* **Exercise directions**: When you restate the data, keep every word as it is and drop the images.
[Opening Information section]
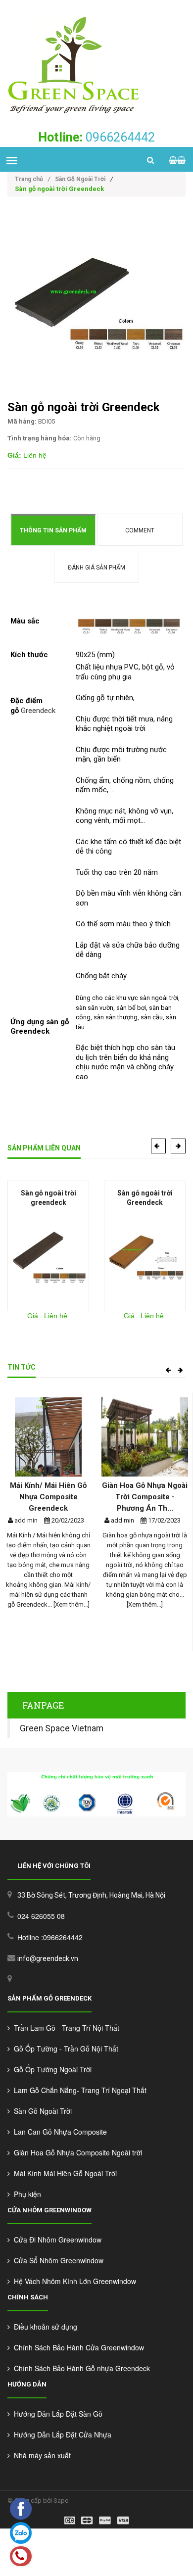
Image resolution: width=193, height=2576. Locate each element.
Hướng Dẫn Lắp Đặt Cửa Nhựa (60, 2434)
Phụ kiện (25, 2194)
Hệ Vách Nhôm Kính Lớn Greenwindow (73, 2281)
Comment (139, 530)
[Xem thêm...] (71, 1604)
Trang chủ (32, 179)
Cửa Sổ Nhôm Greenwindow (56, 2260)
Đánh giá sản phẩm (96, 567)
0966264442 (96, 137)
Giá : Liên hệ (47, 1316)
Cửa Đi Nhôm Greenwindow (55, 2239)
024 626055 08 (41, 1916)
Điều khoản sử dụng (43, 2327)
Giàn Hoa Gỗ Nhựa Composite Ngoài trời (76, 2152)
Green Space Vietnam (61, 1728)
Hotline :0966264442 (50, 1937)
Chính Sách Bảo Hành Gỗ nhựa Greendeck (80, 2368)
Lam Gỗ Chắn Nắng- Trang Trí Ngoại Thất (78, 2090)
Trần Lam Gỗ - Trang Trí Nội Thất (64, 2028)
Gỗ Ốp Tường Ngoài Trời (51, 2069)
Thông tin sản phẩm (53, 530)
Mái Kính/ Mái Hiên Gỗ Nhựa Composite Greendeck (48, 1497)
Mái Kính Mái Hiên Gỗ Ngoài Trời (63, 2173)
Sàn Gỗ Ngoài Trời (80, 179)
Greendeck (38, 710)
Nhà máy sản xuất (40, 2455)
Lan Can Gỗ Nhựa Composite (58, 2132)
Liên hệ (27, 455)
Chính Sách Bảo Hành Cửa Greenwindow (77, 2347)
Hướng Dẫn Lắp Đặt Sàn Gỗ (56, 2414)
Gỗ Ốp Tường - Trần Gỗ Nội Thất (64, 2048)
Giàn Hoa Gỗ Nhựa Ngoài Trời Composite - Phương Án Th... (145, 1497)
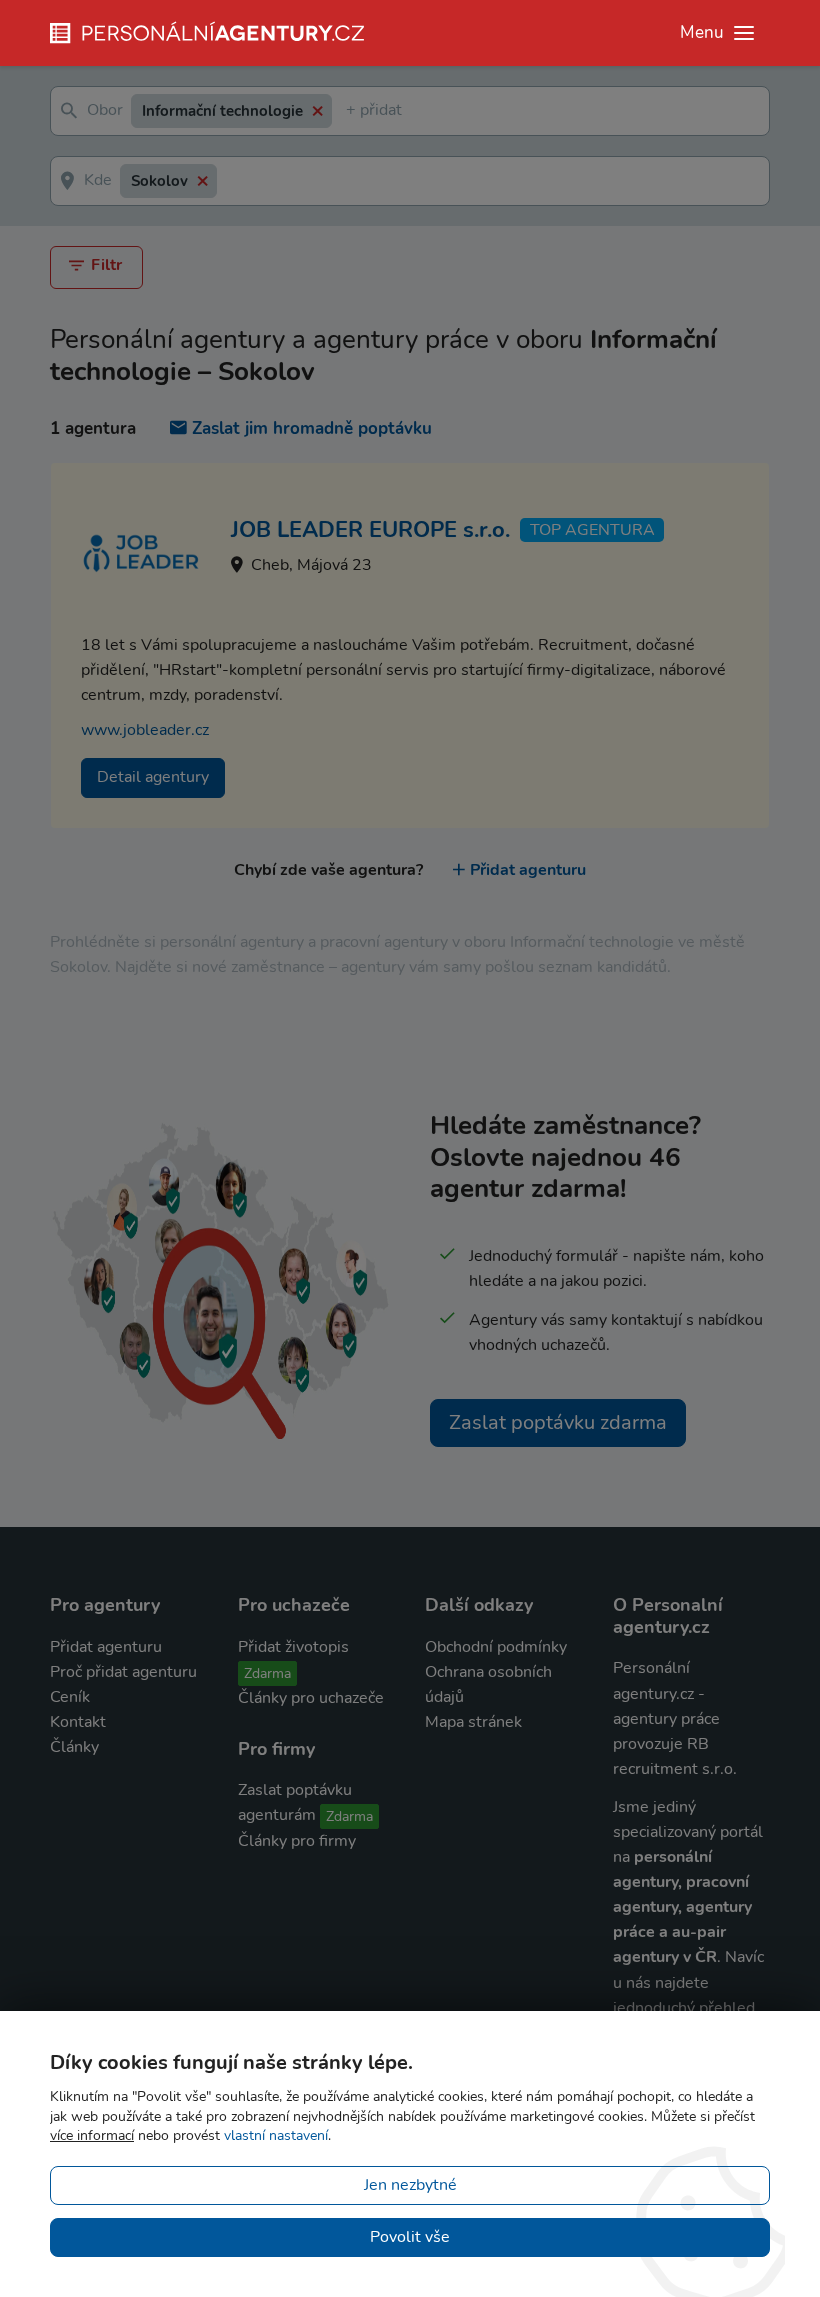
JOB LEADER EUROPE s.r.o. (370, 530)
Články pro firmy (297, 1841)
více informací (92, 2135)
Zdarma (267, 1673)
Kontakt (78, 1722)
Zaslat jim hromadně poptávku (312, 428)
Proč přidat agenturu (123, 1672)
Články (74, 1747)
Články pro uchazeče (311, 1698)
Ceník (70, 1697)
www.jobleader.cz (145, 730)
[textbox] (350, 111)
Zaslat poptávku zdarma (558, 1422)
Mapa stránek (473, 1722)
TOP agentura (592, 530)
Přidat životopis (293, 1647)
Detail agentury (153, 777)
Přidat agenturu (528, 870)
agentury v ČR (665, 1957)
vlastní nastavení (276, 2135)
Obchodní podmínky (496, 1647)
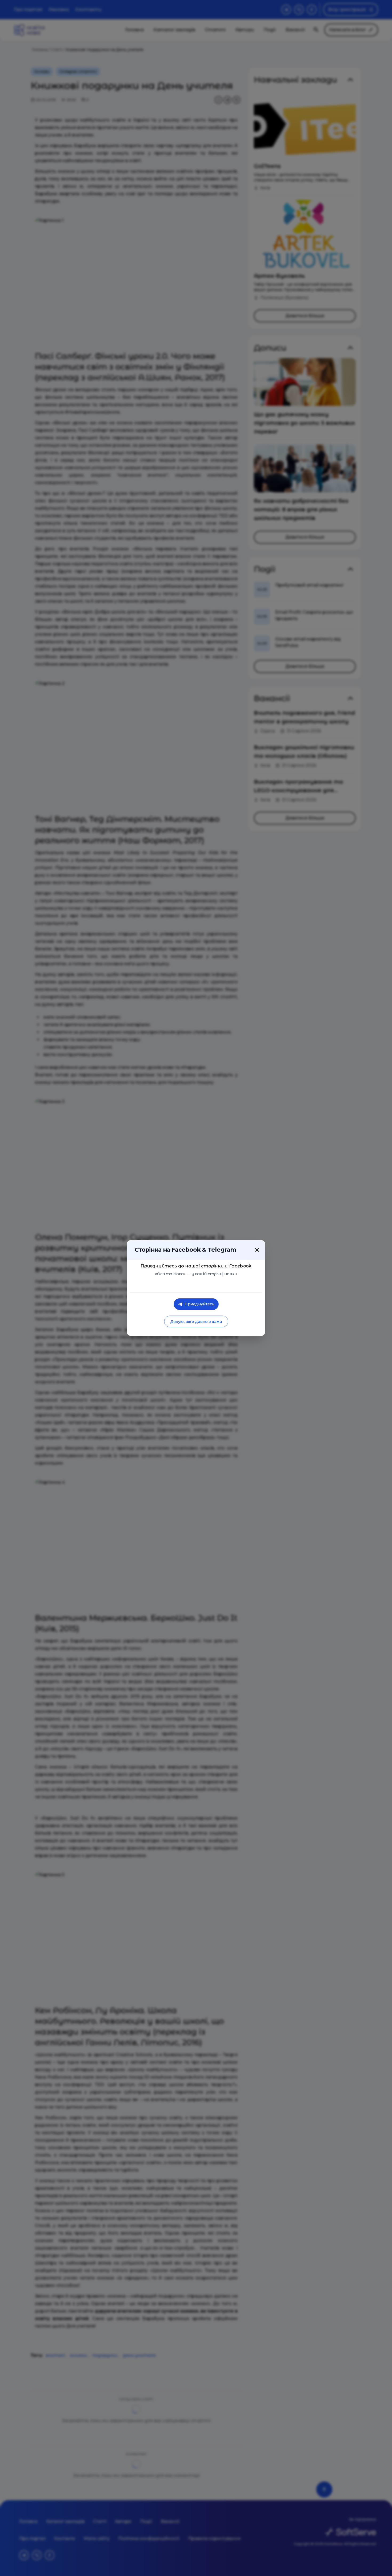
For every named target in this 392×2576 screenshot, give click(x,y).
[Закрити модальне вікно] (257, 1249)
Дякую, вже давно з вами (196, 1321)
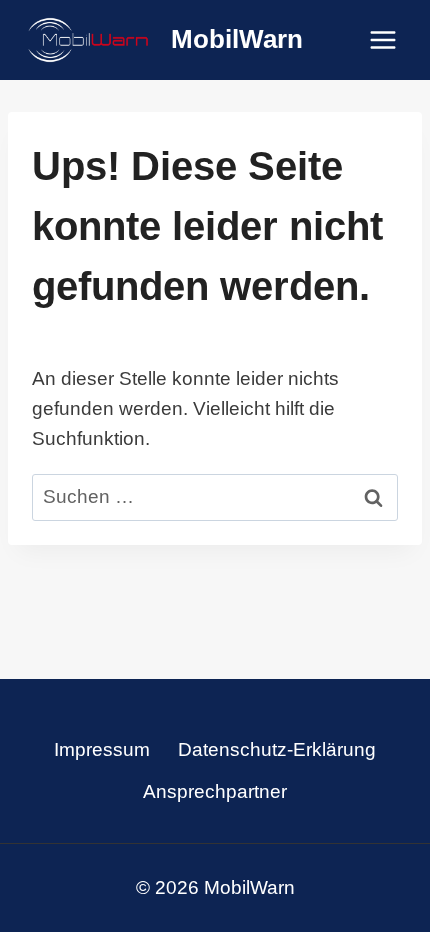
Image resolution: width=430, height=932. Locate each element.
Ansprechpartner (215, 791)
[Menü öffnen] (382, 39)
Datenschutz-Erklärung (277, 749)
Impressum (102, 749)
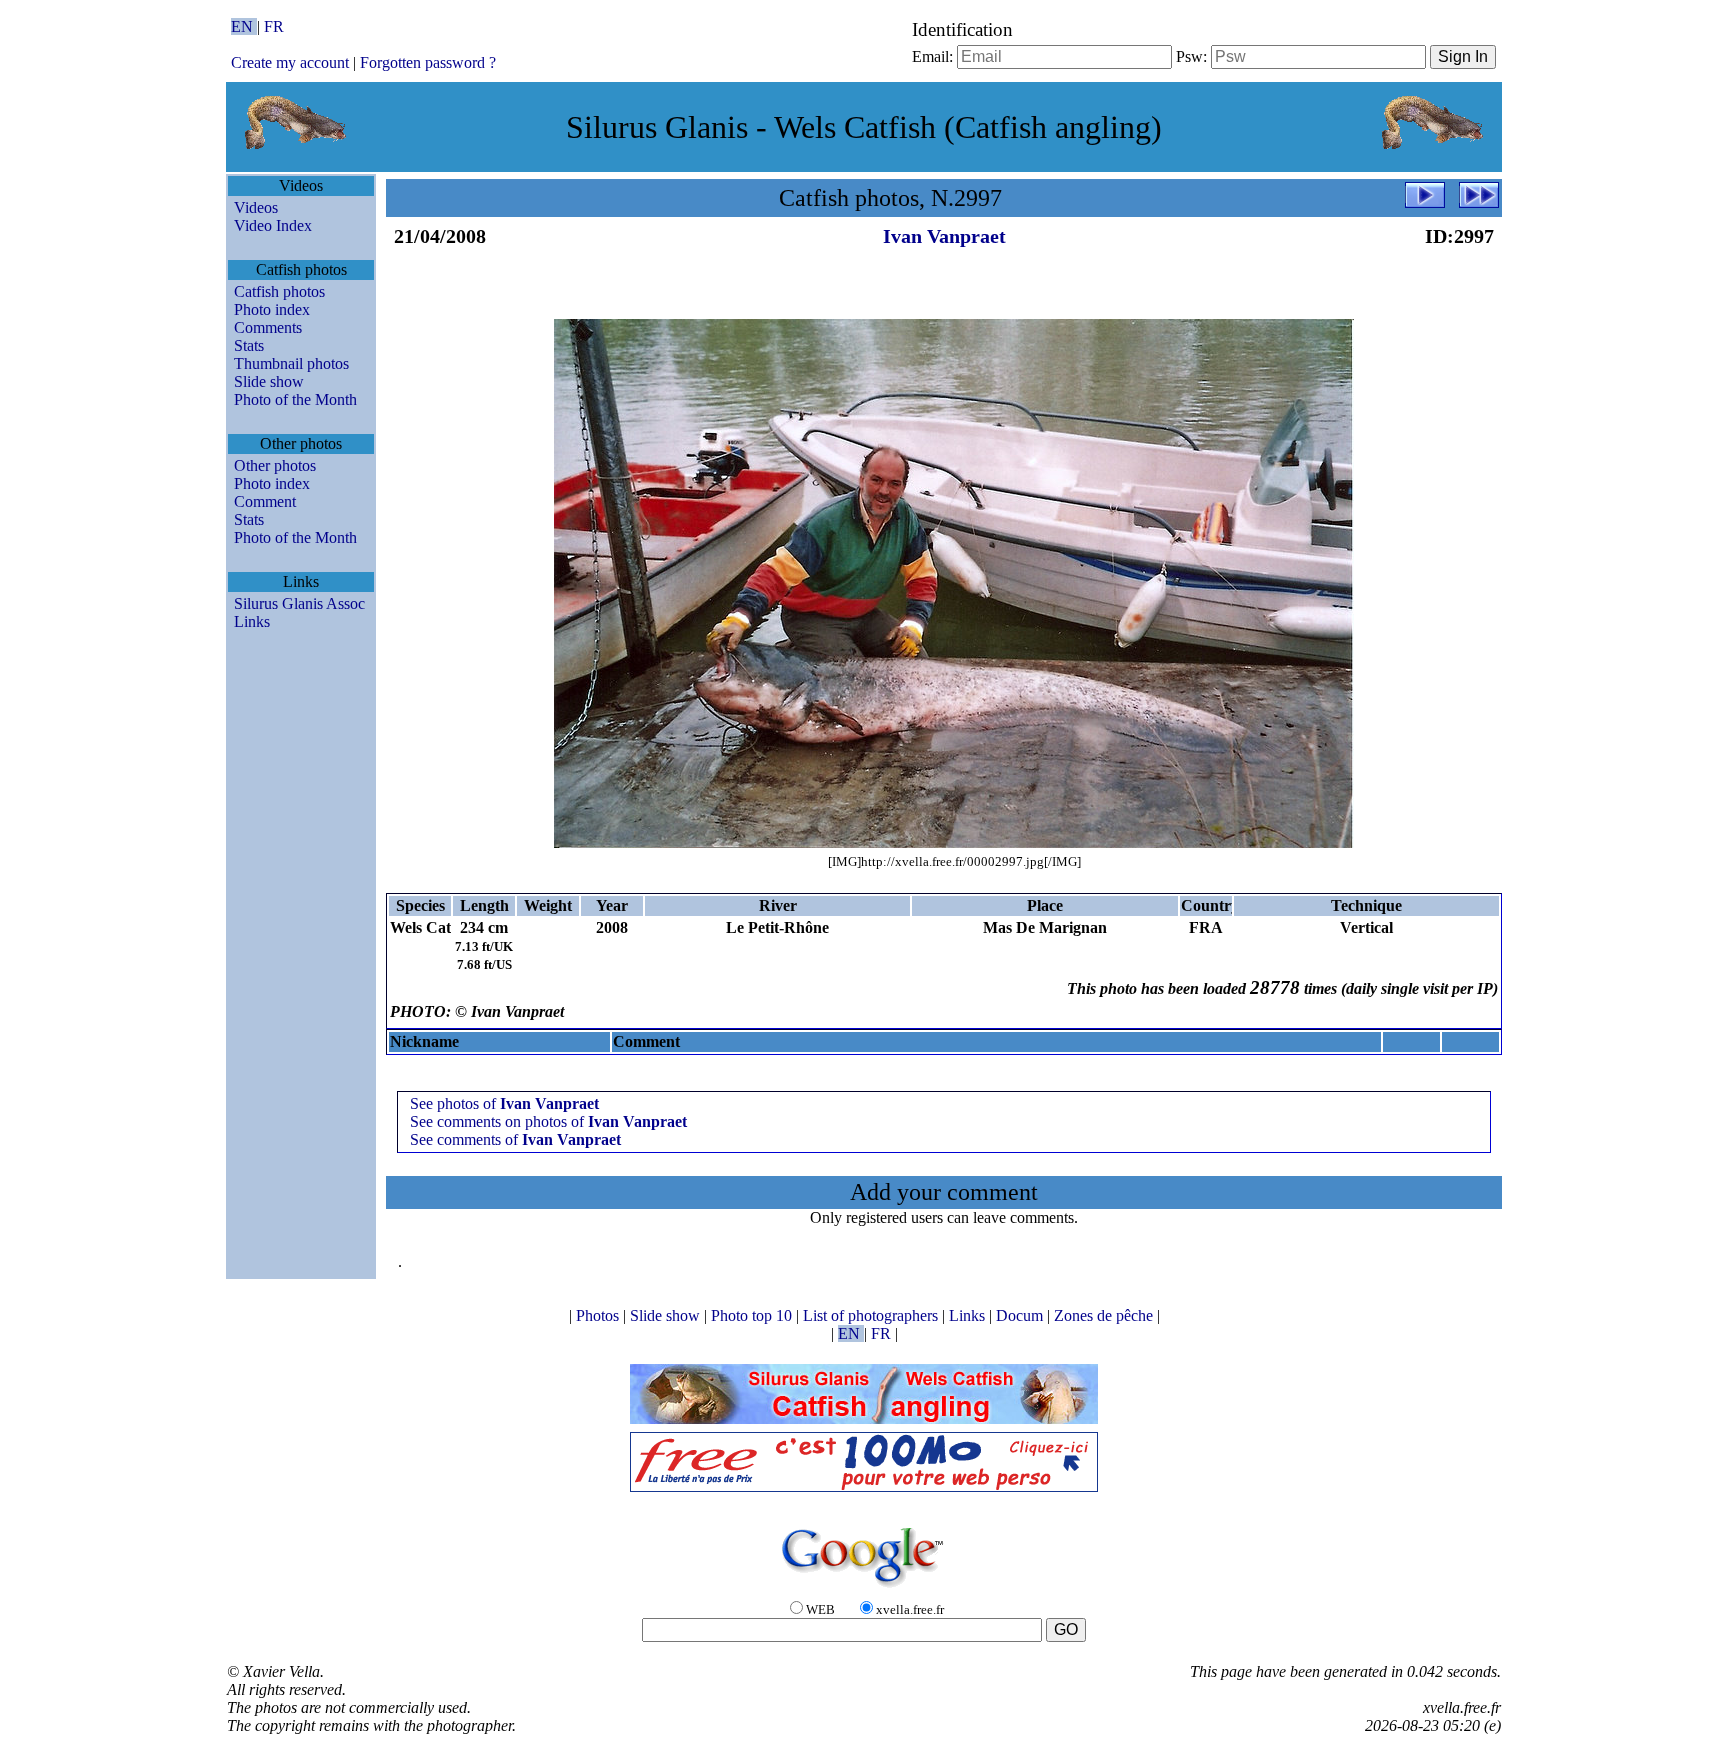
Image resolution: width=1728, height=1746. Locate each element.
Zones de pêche (1105, 1315)
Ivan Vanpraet (944, 236)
[Closing Information section]
* **Result for this exercise**:
Image resolution: width=193, height=2576. Locate each element.
Hướng Dẫn Lắp Đặt Cửa Nhựa (60, 2434)
Phụ kiện (25, 2194)
Hệ Vách Nhôm Kính Lớn Greenwindow (73, 2281)
Comment (139, 530)
[Xem thêm...] (71, 1604)
Trang chủ (32, 179)
Cửa Sổ Nhôm Greenwindow (56, 2260)
Đánh giá sản phẩm (96, 567)
0966264442 (96, 137)
Giá : Liên hệ (47, 1316)
Cửa Đi Nhôm Greenwindow (55, 2239)
024 626055 08 (41, 1916)
Điều khoản sử dụng (43, 2327)
Giàn Hoa Gỗ Nhựa Composite Ngoài trời (76, 2152)
Green Space Vietnam (61, 1728)
Hotline :0966264442 (50, 1937)
Chính Sách Bảo Hành Gỗ nhựa Greendeck (80, 2368)
Lam Gỗ Chắn Nắng- Trang Trí Ngoại Thất (78, 2090)
Trần Lam Gỗ - Trang Trí Nội Thất (64, 2028)
Gỗ Ốp Tường Ngoài Trời (51, 2069)
Thông tin sản phẩm (53, 530)
Mái Kính/ Mái Hiên Gỗ Nhựa Composite Greendeck (48, 1497)
Mái Kính Mái Hiên Gỗ Ngoài Trời (63, 2173)
Sàn Gỗ Ngoài Trời (80, 179)
Greendeck (38, 710)
Nhà máy sản xuất (40, 2455)
Lan Can Gỗ Nhựa Composite (58, 2132)
Liên hệ (27, 455)
Chính Sách Bảo Hành Cửa Greenwindow (77, 2347)
Hướng Dẫn Lắp Đặt Sàn Gỗ (56, 2414)
Gỗ Ốp Tường - Trần Gỗ Nội Thất (64, 2048)
Giàn Hoa Gỗ Nhựa Ngoài Trời Composite - Phương Án Th... (145, 1497)
JOB LEADER EUROPE s.r.o. (370, 530)
Články pro firmy (297, 1841)
více informací (92, 2135)
Zdarma (267, 1673)
Kontakt (78, 1722)
Zaslat jim hromadně poptávku (312, 428)
Proč přidat agenturu (123, 1672)
Články (74, 1747)
Články pro uchazeče (311, 1698)
Ceník (70, 1697)
www.jobleader.cz (145, 730)
[textbox] (350, 111)
Zaslat poptávku zdarma (558, 1422)
Mapa stránek (473, 1722)
TOP agentura (592, 530)
Přidat životopis (293, 1647)
Detail agentury (153, 777)
Přidat agenturu (528, 870)
agentury v ČR (665, 1957)
vlastní nastavení (276, 2135)
Obchodní podmínky (496, 1647)
For every named target in this 392×2576 screenshot, give click(x,y).
[Закрити модальне вікно] (257, 1249)
Дякую, вже давно з вами (196, 1321)
Image resolution: width=430, height=932. Locate each element.
Ansprechpartner (215, 791)
[Menü öffnen] (382, 39)
Datenschutz-Erklärung (277, 749)
Impressum (102, 749)
Image resolution: width=1728, height=1746. Locate each element.
Zones de pêche (1105, 1315)
Ivan Vanpraet (944, 236)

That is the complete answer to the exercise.